**Source document**
────────
And yes, I do keep in contact with some of them, but frankly, it is a culture of fear right now. And many are so . . . they have told me, "George, I support you, I can provide evidence that would exonerate you on this charge undoubtedly. But I cannot do so because I fear that I will be retaliated against." They have been told directly by the new person who took over from me, Josephine Malilay, that if they speak to the press . . . which is a . . . we have a First Amendment right to be able to do so on our own time, and I've been advised of that by CDC general counsel on numerous occasions, that you will get in trouble if you speak to the press. And if you do get contacted by the press, you need to report it to me immediately. That's the typical type of intimidation factors that go along with this. And so we have a group of young, smart, and scared individuals.


Ralph Nader: Well, George, some listeners may be wondering, how can these federal employees over you do such things to you? What recourse have you against them personally? What lawsuits can be filed against them personally all the way up to the White House level? Are they all immune?

George Luber: I wish I had Kevin here to help me with that question, because I really don't know the answer to that. You know, we're focused on CDC restoring the program as it was intended by Congress to do, having it in hands of managers that are good stewards of the public’s money in order to run this program and care about this topic. There are parts of the CDC that would love to have this program, and see it flourish.
────────
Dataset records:
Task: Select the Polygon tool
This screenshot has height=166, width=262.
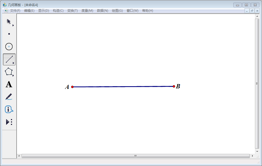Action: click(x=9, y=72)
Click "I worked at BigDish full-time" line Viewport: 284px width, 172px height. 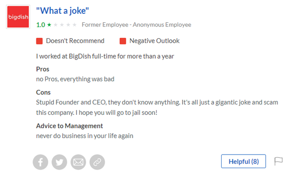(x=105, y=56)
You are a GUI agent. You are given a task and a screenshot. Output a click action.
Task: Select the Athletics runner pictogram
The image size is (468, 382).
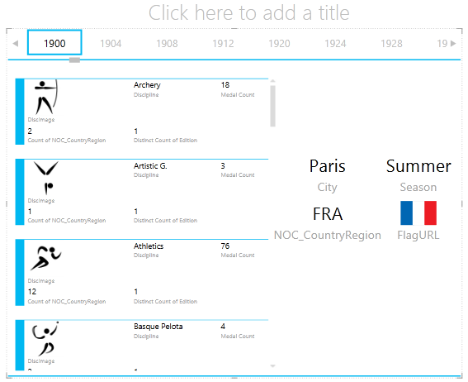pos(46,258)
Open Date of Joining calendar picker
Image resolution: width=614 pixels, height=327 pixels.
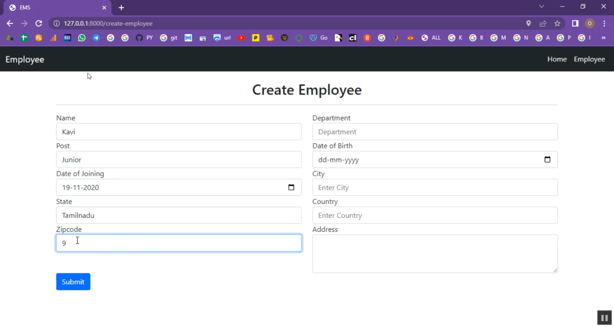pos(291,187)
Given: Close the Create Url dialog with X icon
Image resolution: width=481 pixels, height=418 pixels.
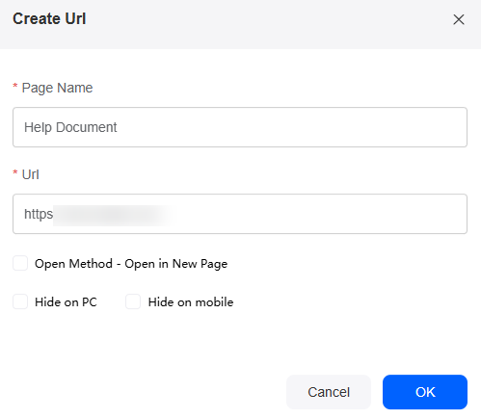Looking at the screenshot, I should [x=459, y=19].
────────
**To do**
#1 According to the interview excerpt, who took over from George Luber?
#2 Retype the interview excerpt from "Ralph Nader: Well, George, some" up to and including "they all immune?".

**Answers for this exercise**
#1 Josephine Malilay

#2
Ralph Nader: Well, George, some listeners may be wondering, how can these federal employees over you do such things to you? What recourse have you against them personally? What lawsuits can be filed against them personally all the way up to the White House level? Are they all immune?